Senior Data Engineer

DigiCert•Lehi, UT

14d

About The Position

We're a leading, global security authority that's disrupting our own category. Our encryption is trusted by the major ecommerce brands, the world's largest companies, the major cloud providers, entire country financial systems, entire internets of things and even down to the little things like surgically embedded pacemakers. We help companies put trust - an abstract idea - to work. That's digital trust for the real world. We’re looking for a Senior Data Engineer who can own modern data platforms end-to-end and help enable AI-powered capabilities across our products. You’ll design and operate reliable, scalable data pipelines on Databricks and collaborate with product and engineering teams to integrate intelligent data-driven solutions.

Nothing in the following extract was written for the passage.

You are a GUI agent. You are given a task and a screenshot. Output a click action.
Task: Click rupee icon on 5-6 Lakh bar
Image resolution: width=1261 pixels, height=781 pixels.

This role is primarily focused on Data Engineering, with opportunities to explore and apply Generative AI and Machine Learning technologies responsibly at scale.

Requirements

5+ years in Data Engineering (or adjacent ML/Data roles) building production-grade data pipelines and platforms.
Strong proficiency in Python, SQL, and PySpark; deep experience with Databricks and cloud data stacks (AWS or equivalent).
Expertise in Delta Lake/S3-class storage, version control (Git), and CI/CD for data services.
Experience building monitoring and dashboards for data or AI services (Grafana or similar).
Exposure to AI/ML applications in production environments, including LLM or retrieval-augmented workflows.

Nice To Haves

Hands-on experience with OpenAI Agent Builder / AgentBricks or comparable AI agent frameworks.
Familiarity with MLflow for experiment and model lifecycle management.
Working knowledge of LangChain, LlamaIndex, and vector databases.
Understanding of LLM observability, evaluations, and feedback loops.
Familiarity with security and governance domains (PKI, identity, data privacy).

Responsibilities

Design, build, and optimize batch and streaming pipelines on Databricks (Spark, Delta Lake) for high-volume, mission-critical data.
Implement robust data modeling, transformation, quality, and metadata practices (expectations, profiling, lineage).
Ensure reliability and performance of data services with CI/CD, orchestration (e.g., Databricks Workflows/Airflow), and infrastructure-as-code.
Build observability (logging, metrics, dashboards, alerting) for data and downstream AI services.
Partner with security, platform, and product teams to strengthen data governance, access control, and cost optimization.
Collaborate with engineers to deliver LLM- and AI-backed features using OpenAI Agent Builder / Agent Bricks (or similar) and OpenAI/Azure OpenAI APIs.
Contribute to retrieval pipelines, vector store integrations, and model evaluation processes.
Participate in prompt design, safety/guardrails, and performance evaluation for applied AI solutions.